La vicenda, nella sua opacità, getta un'ulteriore ombra sulle modalità con cui l'amministrazione Trump ha gestito altre questioni scottanti. A cominciare dalla divulgazione degli Epstein files, ottenuta solo dopo una legge bipartisan del Congresso. Nei giorni scorsi, dopo avere visionato alcuni documenti non censurati, i Democratici hanno accusato il dipartimento di Giustizia di avere mantenuto coperti da omissis, violando il dettato della legge, i nomi di tanti uomini potenti che compaiono nei fascicoli. A due settimane dalla pubblicazione dell'ultima tranche di documenti, lo sterminato archivio di tre milioni di file e migliaia di video e immagini continua a creare imbarazzi, anche per la Casa Bianca, a innescare indagini (solo in Europa), a costringere alle dimissioni alcuni dei ricchi e potenti citati nei file. Tra le ultime rivelazioni, quella contenuta in una email del 2016, inviata da Epstein a Bill Gates, nella quale il finanziere sosteneva di avere ricevuto sulla sua isola "persone della nuova amministrazione", dopo la prima vittoria presidenziale di Trump. Oppure un'altra mail sempre del 2016, stavolta inviata a Epstein dal dottor Mehmet Oz e dalla moglie Lisa per invitarlo a una festa per San Valentino. Oz, medico e personalità televisiva, è l'attuale amministratore di Medicare e Medicaid, le due agenzie federali di assistenza sanitaria.
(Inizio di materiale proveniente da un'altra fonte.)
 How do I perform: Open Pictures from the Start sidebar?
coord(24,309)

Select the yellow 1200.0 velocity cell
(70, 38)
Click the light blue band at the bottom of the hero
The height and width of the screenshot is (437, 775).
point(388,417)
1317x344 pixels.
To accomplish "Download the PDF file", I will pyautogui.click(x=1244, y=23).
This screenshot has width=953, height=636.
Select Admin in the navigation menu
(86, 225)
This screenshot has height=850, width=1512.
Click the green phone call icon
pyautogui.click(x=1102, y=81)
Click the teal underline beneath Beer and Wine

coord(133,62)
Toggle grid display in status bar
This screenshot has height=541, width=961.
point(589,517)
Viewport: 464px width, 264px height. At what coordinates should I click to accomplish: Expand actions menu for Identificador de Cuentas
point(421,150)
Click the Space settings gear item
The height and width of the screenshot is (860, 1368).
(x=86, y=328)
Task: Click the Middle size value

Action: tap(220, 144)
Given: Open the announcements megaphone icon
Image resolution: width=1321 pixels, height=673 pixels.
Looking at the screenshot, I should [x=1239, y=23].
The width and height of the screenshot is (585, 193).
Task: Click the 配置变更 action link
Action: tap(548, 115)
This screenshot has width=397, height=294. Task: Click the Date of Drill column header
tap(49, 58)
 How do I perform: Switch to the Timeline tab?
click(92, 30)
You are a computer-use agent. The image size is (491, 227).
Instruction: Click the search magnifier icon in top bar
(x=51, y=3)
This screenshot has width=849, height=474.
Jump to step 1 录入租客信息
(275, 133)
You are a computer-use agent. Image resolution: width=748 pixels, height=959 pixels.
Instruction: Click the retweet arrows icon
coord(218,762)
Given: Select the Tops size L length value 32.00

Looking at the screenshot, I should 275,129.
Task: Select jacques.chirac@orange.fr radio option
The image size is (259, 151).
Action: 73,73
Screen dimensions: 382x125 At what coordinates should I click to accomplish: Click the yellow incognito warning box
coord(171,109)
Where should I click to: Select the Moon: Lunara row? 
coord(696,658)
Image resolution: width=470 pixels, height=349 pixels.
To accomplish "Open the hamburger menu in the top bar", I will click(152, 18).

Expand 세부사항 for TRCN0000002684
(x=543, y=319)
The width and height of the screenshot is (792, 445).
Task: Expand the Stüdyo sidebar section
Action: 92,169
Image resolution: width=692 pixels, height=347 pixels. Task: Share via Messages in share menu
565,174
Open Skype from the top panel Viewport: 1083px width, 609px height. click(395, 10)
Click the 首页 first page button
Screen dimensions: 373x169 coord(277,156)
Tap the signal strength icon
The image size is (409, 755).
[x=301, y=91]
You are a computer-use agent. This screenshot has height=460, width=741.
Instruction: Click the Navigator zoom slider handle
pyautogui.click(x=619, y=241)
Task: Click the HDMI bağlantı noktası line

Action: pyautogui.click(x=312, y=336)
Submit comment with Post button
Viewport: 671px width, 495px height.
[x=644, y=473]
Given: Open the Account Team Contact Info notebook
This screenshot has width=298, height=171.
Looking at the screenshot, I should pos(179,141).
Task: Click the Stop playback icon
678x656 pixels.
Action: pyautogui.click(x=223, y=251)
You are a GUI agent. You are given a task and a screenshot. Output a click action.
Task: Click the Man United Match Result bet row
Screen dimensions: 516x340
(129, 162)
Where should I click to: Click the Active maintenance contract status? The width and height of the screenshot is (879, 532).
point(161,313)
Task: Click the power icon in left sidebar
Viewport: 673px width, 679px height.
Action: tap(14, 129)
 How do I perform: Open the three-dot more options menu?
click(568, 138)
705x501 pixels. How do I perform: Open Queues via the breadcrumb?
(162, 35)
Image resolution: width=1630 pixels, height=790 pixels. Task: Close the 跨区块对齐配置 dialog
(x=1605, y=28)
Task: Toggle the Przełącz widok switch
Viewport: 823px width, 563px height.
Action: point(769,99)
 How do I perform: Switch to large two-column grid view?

E in giornata sono arrivate anche le dimissioni di Kathy Ruemmler, responsabile legale di Goldman Sachs ed ex assistente di Obama. Nei materiali pubblicati dal Dipartimento di Giustizia si rivelerebbe la sua lunga relazione con Epstein. Ruemmler e i rappresentanti di Goldman hanno affermato per anni di avere avuto un rapporto strettamente professionale con Epstein, ma email, messaggi e fotografie hanno ribaltato questa narrazione. Prima di entrare in Goldman nel 2020, Ruemmler era consulente, confidente e amica di Epstein, scrive ancora il Nyt, come dimostrano i documenti.